Take a look at Habu's website to see what can be spun.


----------



## Fluteplayer7 (Jul 29, 2011)

Now that's different!


----------



## deenashoemaker (Nov 9, 2014)

Interesting.....wouldn't it be too stiff, too thick, to knit or crochet with? Maybe better for weaving? I did run out of wool and HAD to spin so I used pillow stuffing. It worked and I knitted dishrags!


----------



## Linda6885 (Feb 13, 2011)

deenashoemaker said:


> Interesting.....wouldn't it be too stiff, too thick, to knit or crochet with? Maybe better for weaving? I did run out of wool and HAD to spin so I used pillow stuffing. It worked and I knitted dishrags!
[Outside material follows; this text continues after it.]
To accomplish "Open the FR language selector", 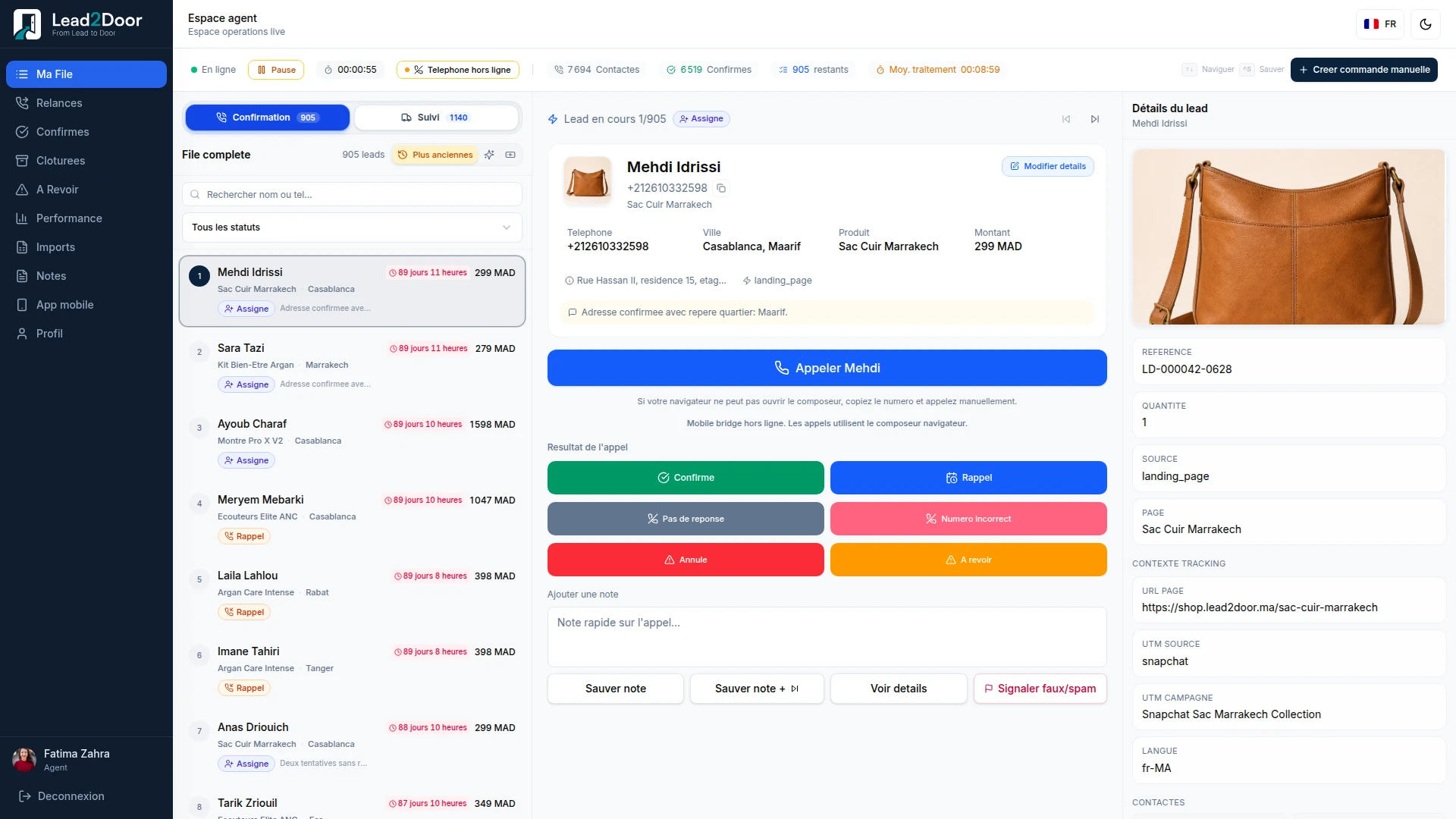I will (x=1380, y=24).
Pillow fluff? Like polyester fill? That's creative.


----------



## Cashmeregma (Oct 15, 2012)

Enjoyed watching the video and sure gives me some creative ideas. Now to get a spinning wheel.


----------



## mama879 (Jan 27, 2011)

Wow pillow stuffing I never thought of that. polly for dish rags though?


----------



## mousepotato (May 30, 2011)

It's called shifu. I learned it spinning newspaper and circular coffee filters cut into strips. It's mainly, as I understand it, used for weaving. It's a Japanese form of spinning.


----------



## Linda6885 (Feb 13, 2011)

I think a roll of crepe paper would work well to spin. I would cut it in half or thirds. Crepe paper has a nice stretch to it and doesn't tear as easily, I bet it would work well.


----------



## deenashoemaker (Nov 9, 2014)

The polyfil was really scratchy, I use them for pots and pans. I was desperate, out of wool, and I have to spin.....sad huh


----------



## mama879 (Jan 27, 2011)

No not sad. Ingenious using your head.. I would not think of it...


----------